◆ **Problem requirements**
Please return, word for word, the lines from the one containing "Where should I" through the one containing "The image size is (1315, 838). coord(479,84)", both included, and nothing else.
[start of Records for the task]
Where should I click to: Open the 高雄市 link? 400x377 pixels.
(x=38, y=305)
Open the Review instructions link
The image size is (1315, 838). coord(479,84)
[end of Records for the task]
[start of Records for the task]
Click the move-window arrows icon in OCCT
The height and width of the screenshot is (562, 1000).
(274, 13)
[end of Records for the task]
[start of Records for the task]
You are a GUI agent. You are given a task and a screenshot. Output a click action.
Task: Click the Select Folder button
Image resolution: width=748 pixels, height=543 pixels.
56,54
[end of Records for the task]
◆ **Correct output**
Where should I click to: Open the 高雄市 link? 400x377 pixels.
(x=38, y=305)
Open the Review instructions link
The image size is (1315, 838). coord(479,84)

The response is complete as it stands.